On Android, this often comes from apps downloaded outside the Google Play Store, but can also be pre-installed bloatware. Go to Settings > Apps & Notifications > See all apps. Scroll through the list and look for apps with suspicious names, generic icons, or ones you do not remember installing. Pay special attention to apps with “Draw over other apps” or “Display on top” permission.
If you find a suspect, tap on it. If the “Uninstall” button is active, uninstall it immediately. If the button is grayed out saying “Uninstall updates” or “Disable,” it is likely a system app or bloatware. In that case, tap “Disable.” This will hide the app and prevent it from running. You can also tap “Force Stop” first, then “Disable.”
For iPhones, adware in this form is exceedingly rare due to Apple’s walled-garden App Store. If you are seeing persistent pop-up ads in Safari, it is likely a malicious website profile. Go to Settings > General > VPN & Device Management. If you see any suspicious profiles here, remove them. Then, clear your Safari history and website data in Settings > Safari > Clear History and Website Data.

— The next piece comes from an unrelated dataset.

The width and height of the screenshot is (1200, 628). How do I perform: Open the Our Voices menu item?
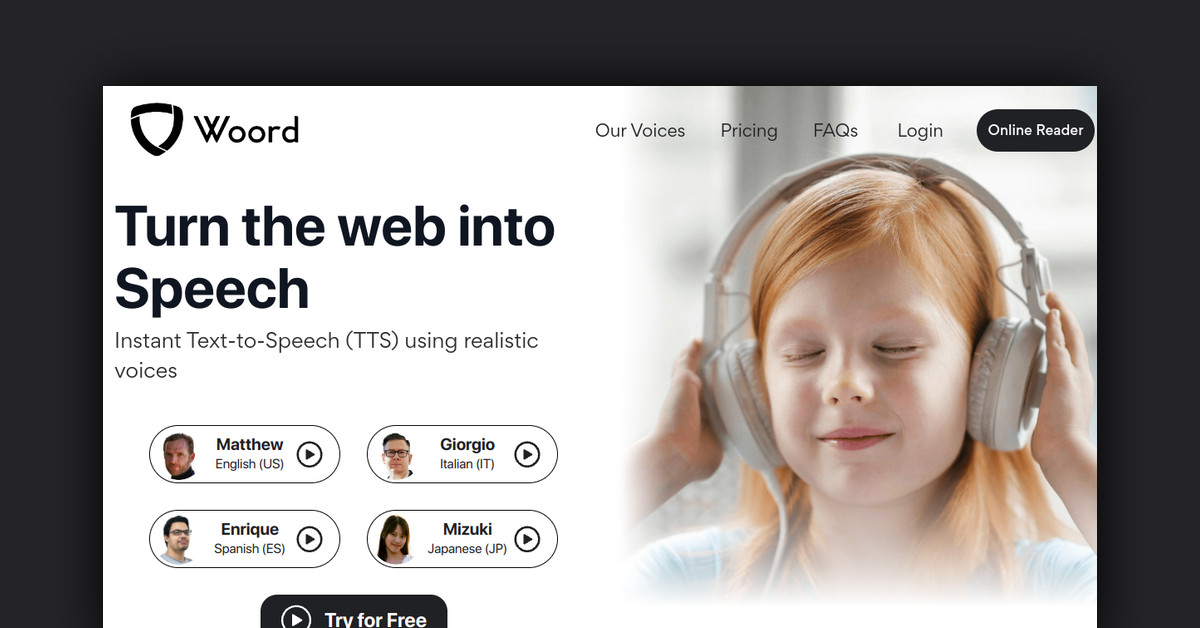640,131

What to Do When Standard Methods Fail
Sometimes, an ad is so persistent that it seems to survive every attempt. Here is how to troubleshoot.
First, identify the source. The next time an ad appears, do not close it immediately. On Android, open your recent apps overview. Sometimes the ad will reveal which app is hosting it in the title bar. If it is a notification ad, long-press on the notification. Android will usually tell you which app sent it.
If you cannot identify the source, boot your phone into Safe Mode. On most Android devices, press and hold the power button, then long-press the “Power off” option on-screen until you see a prompt to reboot to Safe Mode. In Safe Mode, all third-party apps are disabled. If the ads disappear, you know a downloaded app is the culprit. You will then need to uninstall recently downloaded apps one by one to find the offender.
For iOS, a persistent Safari redirect issue might require you to go beyond clearing data. Go to Settings > Safari > Advanced > Website Data. Tap “Remove All Website Data.” Then, go back to Settings > Safari and turn off JavaScript as a test. If the pop-ups stop, a specific site is using malicious JavaScript. You can leave it off, but many sites will break. A better solution is to use one of the content blockers mentioned earlier.
Maintaining Your Ad-Free Experience
Staying ad-free requires a little ongoing vigilance. Be mindful of the apps you install. Read reviews on the Play Store or App Store before downloading, specifically looking for complaints about ads. Avoid installing apps from third-party websites or APK files unless you absolutely trust the source.
Keep your ad-blocking tools updated. Filter lists in apps like AdGuard or DNS services are regularly updated to block new ad networks. Enable auto-update for these apps if the option exists.
Periodically review your installed apps and notification permissions. Every few months, go through your app list and uninstall anything you have not used. This digital hygiene prevents forgotten apps from running in the background and serving ads.
You Have the Power to Declutter Your Digital Space
Your phone should be a tool for connection, productivity, and entertainment, not a platform for relentless advertising. The techniques outlined here, from adjusting simple settings to deploying system-wide DNS blockers, give you a comprehensive toolkit to fight back.
Start with the easiest wins. Change your browser, disable notifications for promotional apps, and opt out of ad personalization. If ads persist, escalate to a DNS-based solution like a private DNS setting or a local VPN filter app. For the most stubborn cases, play detective in your app list and use Safe Mode to isolate the problem.
The goal is not necessarily to eliminate every single ad—though that is possible—but to reclaim your attention and your device’s performance. Take an hour today to implement a few of these steps. The peace and battery life you gain will be immediately noticeable.